(Records from a collection)
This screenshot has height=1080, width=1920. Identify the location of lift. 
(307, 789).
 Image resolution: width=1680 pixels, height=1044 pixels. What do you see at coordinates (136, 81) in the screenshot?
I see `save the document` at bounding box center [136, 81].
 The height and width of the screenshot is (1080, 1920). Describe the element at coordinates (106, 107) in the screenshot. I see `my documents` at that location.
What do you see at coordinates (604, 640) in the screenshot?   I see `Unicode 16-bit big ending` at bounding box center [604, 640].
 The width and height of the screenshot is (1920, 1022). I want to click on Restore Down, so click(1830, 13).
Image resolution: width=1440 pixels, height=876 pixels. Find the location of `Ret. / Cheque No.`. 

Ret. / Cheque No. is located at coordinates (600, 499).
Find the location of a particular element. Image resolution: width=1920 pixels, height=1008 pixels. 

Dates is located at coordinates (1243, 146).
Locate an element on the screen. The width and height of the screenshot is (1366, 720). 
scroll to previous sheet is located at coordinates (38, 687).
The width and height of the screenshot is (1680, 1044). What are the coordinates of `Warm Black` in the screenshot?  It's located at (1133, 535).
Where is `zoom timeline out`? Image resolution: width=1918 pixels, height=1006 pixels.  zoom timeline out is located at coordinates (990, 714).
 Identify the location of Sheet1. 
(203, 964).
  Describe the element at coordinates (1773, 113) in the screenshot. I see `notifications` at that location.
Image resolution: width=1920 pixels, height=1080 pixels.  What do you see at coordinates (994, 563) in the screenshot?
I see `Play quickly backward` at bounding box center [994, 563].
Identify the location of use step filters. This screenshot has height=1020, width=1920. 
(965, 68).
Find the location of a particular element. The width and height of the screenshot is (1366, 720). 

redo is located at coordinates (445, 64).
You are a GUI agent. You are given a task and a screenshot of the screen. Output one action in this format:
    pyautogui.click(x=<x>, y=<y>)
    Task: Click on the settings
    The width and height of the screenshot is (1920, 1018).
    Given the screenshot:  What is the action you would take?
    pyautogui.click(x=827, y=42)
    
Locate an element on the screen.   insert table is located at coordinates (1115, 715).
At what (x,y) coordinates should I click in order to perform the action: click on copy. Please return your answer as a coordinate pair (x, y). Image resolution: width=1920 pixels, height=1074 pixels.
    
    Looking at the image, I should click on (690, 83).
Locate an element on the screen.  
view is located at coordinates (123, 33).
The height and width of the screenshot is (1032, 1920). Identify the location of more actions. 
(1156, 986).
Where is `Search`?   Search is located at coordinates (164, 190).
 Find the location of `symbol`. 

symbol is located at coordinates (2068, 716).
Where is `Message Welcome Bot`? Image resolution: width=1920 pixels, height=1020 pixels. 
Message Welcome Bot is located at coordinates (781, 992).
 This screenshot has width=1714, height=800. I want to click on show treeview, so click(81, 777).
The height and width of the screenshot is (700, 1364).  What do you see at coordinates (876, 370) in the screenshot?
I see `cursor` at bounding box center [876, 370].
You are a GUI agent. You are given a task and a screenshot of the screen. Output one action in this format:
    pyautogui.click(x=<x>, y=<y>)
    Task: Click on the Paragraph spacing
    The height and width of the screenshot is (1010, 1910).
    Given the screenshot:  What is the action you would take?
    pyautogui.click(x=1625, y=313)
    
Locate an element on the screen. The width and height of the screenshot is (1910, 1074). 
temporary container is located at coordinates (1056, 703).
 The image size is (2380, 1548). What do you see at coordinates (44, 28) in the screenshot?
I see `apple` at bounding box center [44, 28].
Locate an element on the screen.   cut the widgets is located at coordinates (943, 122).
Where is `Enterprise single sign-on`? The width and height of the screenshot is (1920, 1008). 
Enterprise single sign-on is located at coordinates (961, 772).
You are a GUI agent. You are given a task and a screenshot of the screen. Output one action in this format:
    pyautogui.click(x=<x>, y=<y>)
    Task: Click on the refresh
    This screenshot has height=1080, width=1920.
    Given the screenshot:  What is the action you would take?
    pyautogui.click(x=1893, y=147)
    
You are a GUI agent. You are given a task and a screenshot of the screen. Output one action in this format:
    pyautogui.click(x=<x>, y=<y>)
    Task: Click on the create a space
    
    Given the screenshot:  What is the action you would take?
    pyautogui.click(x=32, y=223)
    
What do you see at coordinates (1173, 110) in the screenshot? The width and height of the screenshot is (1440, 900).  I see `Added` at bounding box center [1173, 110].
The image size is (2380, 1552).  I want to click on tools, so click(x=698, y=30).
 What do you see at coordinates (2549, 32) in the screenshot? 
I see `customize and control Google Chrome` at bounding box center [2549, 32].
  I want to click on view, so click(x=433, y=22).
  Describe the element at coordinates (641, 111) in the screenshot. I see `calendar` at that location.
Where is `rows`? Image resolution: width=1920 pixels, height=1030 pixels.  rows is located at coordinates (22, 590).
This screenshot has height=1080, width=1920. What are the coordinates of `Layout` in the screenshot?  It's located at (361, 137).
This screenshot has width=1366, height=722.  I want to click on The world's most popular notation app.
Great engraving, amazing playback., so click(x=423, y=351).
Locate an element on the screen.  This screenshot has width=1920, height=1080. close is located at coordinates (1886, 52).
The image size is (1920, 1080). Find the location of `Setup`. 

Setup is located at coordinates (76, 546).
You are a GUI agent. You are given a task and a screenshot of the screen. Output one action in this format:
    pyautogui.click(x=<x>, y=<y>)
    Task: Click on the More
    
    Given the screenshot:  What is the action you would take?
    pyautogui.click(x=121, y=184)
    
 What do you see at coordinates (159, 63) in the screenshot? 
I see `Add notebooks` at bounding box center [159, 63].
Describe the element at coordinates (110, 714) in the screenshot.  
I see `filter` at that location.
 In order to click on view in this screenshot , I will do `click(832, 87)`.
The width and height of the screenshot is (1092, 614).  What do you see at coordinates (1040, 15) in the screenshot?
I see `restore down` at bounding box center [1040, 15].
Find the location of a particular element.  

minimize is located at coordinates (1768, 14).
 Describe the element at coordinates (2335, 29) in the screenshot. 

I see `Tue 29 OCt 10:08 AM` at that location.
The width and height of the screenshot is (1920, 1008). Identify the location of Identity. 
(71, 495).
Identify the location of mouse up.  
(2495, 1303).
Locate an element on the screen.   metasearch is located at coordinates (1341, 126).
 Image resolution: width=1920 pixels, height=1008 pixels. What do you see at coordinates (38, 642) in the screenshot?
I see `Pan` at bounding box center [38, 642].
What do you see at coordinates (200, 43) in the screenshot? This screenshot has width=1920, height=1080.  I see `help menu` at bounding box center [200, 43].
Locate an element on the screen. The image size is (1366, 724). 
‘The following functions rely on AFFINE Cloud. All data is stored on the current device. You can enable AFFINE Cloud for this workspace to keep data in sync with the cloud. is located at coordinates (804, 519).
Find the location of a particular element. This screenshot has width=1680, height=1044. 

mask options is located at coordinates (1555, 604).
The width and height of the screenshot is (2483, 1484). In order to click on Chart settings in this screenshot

What you will do: Can you rewrite the listing above so that every "Find the location of a particular element" becomes "Locate a specific element", leaving everything else unchanged?

Reply to the task:
This screenshot has height=1080, width=1920. Identify the location of lift. 
(307, 789).
 Image resolution: width=1680 pixels, height=1044 pixels. What do you see at coordinates (136, 81) in the screenshot?
I see `save the document` at bounding box center [136, 81].
 The height and width of the screenshot is (1080, 1920). Describe the element at coordinates (106, 107) in the screenshot. I see `my documents` at that location.
What do you see at coordinates (604, 640) in the screenshot?   I see `Unicode 16-bit big ending` at bounding box center [604, 640].
 The width and height of the screenshot is (1920, 1022). I want to click on Restore Down, so click(1830, 13).
Image resolution: width=1440 pixels, height=876 pixels. Find the location of `Ret. / Cheque No.`. 

Ret. / Cheque No. is located at coordinates (600, 499).
Locate a specific element. Image resolution: width=1920 pixels, height=1008 pixels. 

Dates is located at coordinates (1243, 146).
Locate an element on the screen. The width and height of the screenshot is (1366, 720). 
scroll to previous sheet is located at coordinates (38, 687).
The width and height of the screenshot is (1680, 1044). What are the coordinates of `Warm Black` in the screenshot?  It's located at (1133, 535).
Where is `zoom timeline out`? Image resolution: width=1918 pixels, height=1006 pixels.  zoom timeline out is located at coordinates (990, 714).
 Identify the location of Sheet1. 
(203, 964).
  Describe the element at coordinates (1773, 113) in the screenshot. I see `notifications` at that location.
Image resolution: width=1920 pixels, height=1080 pixels.  What do you see at coordinates (994, 563) in the screenshot?
I see `Play quickly backward` at bounding box center [994, 563].
Identify the location of use step filters. This screenshot has height=1020, width=1920. 
(965, 68).
Locate a specific element. The width and height of the screenshot is (1366, 720). 

redo is located at coordinates (445, 64).
You are a GUI agent. You are given a task and a screenshot of the screen. Output one action in this format:
    pyautogui.click(x=<x>, y=<y>)
    Task: Click on the settings
    The width and height of the screenshot is (1920, 1018).
    Given the screenshot:  What is the action you would take?
    pyautogui.click(x=827, y=42)
    
Locate an element on the screen.   insert table is located at coordinates (1115, 715).
At what (x,y) coordinates should I click in order to perform the action: click on copy. Please return your answer as a coordinate pair (x, y). Image resolution: width=1920 pixels, height=1074 pixels.
    
    Looking at the image, I should click on (690, 83).
Locate an element on the screen.  
view is located at coordinates (123, 33).
The height and width of the screenshot is (1032, 1920). Identify the location of more actions. 
(1156, 986).
Where is `Search`?   Search is located at coordinates (164, 190).
 Find the location of `symbol`. 

symbol is located at coordinates (2068, 716).
Where is `Message Welcome Bot`? Image resolution: width=1920 pixels, height=1020 pixels. 
Message Welcome Bot is located at coordinates (781, 992).
 This screenshot has width=1714, height=800. I want to click on show treeview, so click(81, 777).
The height and width of the screenshot is (700, 1364).  What do you see at coordinates (876, 370) in the screenshot?
I see `cursor` at bounding box center [876, 370].
You are a GUI agent. You are given a task and a screenshot of the screen. Output one action in this format:
    pyautogui.click(x=<x>, y=<y>)
    Task: Click on the Paragraph spacing
    The height and width of the screenshot is (1010, 1910).
    Given the screenshot:  What is the action you would take?
    pyautogui.click(x=1625, y=313)
    
Locate an element on the screen. The width and height of the screenshot is (1910, 1074). 
temporary container is located at coordinates (1056, 703).
 The image size is (2380, 1548). What do you see at coordinates (44, 28) in the screenshot?
I see `apple` at bounding box center [44, 28].
Locate an element on the screen.   cut the widgets is located at coordinates (943, 122).
Where is `Enterprise single sign-on`? The width and height of the screenshot is (1920, 1008). 
Enterprise single sign-on is located at coordinates (961, 772).
You are a GUI agent. You are given a task and a screenshot of the screen. Output one action in this format:
    pyautogui.click(x=<x>, y=<y>)
    Task: Click on the refresh
    This screenshot has height=1080, width=1920.
    Given the screenshot:  What is the action you would take?
    pyautogui.click(x=1893, y=147)
    
You are a GUI agent. You are given a task and a screenshot of the screen. Output one action in this format:
    pyautogui.click(x=<x>, y=<y>)
    Task: Click on the create a space
    
    Given the screenshot:  What is the action you would take?
    pyautogui.click(x=32, y=223)
    
What do you see at coordinates (1173, 110) in the screenshot? The width and height of the screenshot is (1440, 900).  I see `Added` at bounding box center [1173, 110].
The image size is (2380, 1552).  I want to click on tools, so click(x=698, y=30).
 What do you see at coordinates (2549, 32) in the screenshot? 
I see `customize and control Google Chrome` at bounding box center [2549, 32].
  I want to click on view, so click(x=433, y=22).
  Describe the element at coordinates (641, 111) in the screenshot. I see `calendar` at that location.
Where is `rows`? Image resolution: width=1920 pixels, height=1030 pixels.  rows is located at coordinates (22, 590).
This screenshot has height=1080, width=1920. What are the coordinates of `Layout` in the screenshot?  It's located at (361, 137).
This screenshot has width=1366, height=722.  I want to click on The world's most popular notation app.
Great engraving, amazing playback., so click(x=423, y=351).
Locate an element on the screen.  This screenshot has width=1920, height=1080. close is located at coordinates (1886, 52).
The image size is (1920, 1080). Find the location of `Setup`. 

Setup is located at coordinates (76, 546).
You are a GUI agent. You are given a task and a screenshot of the screen. Output one action in this format:
    pyautogui.click(x=<x>, y=<y>)
    Task: Click on the More
    
    Given the screenshot:  What is the action you would take?
    pyautogui.click(x=121, y=184)
    
 What do you see at coordinates (159, 63) in the screenshot? 
I see `Add notebooks` at bounding box center [159, 63].
Describe the element at coordinates (110, 714) in the screenshot.  
I see `filter` at that location.
 In order to click on view in this screenshot , I will do `click(832, 87)`.
The width and height of the screenshot is (1092, 614).  What do you see at coordinates (1040, 15) in the screenshot?
I see `restore down` at bounding box center [1040, 15].
Locate a specific element.  

minimize is located at coordinates (1768, 14).
 Describe the element at coordinates (2335, 29) in the screenshot. 

I see `Tue 29 OCt 10:08 AM` at that location.
The width and height of the screenshot is (1920, 1008). Identify the location of Identity. 
(71, 495).
Identify the location of mouse up.  
(2495, 1303).
Locate an element on the screen.   metasearch is located at coordinates (1341, 126).
 Image resolution: width=1920 pixels, height=1008 pixels. What do you see at coordinates (38, 642) in the screenshot?
I see `Pan` at bounding box center [38, 642].
What do you see at coordinates (200, 43) in the screenshot? This screenshot has width=1920, height=1080.  I see `help menu` at bounding box center [200, 43].
Locate an element on the screen. The image size is (1366, 724). 
‘The following functions rely on AFFINE Cloud. All data is stored on the current device. You can enable AFFINE Cloud for this workspace to keep data in sync with the cloud. is located at coordinates (804, 519).
Locate a specific element. This screenshot has width=1680, height=1044. 

mask options is located at coordinates (1555, 604).
The width and height of the screenshot is (2483, 1484). In order to click on Chart settings in this screenshot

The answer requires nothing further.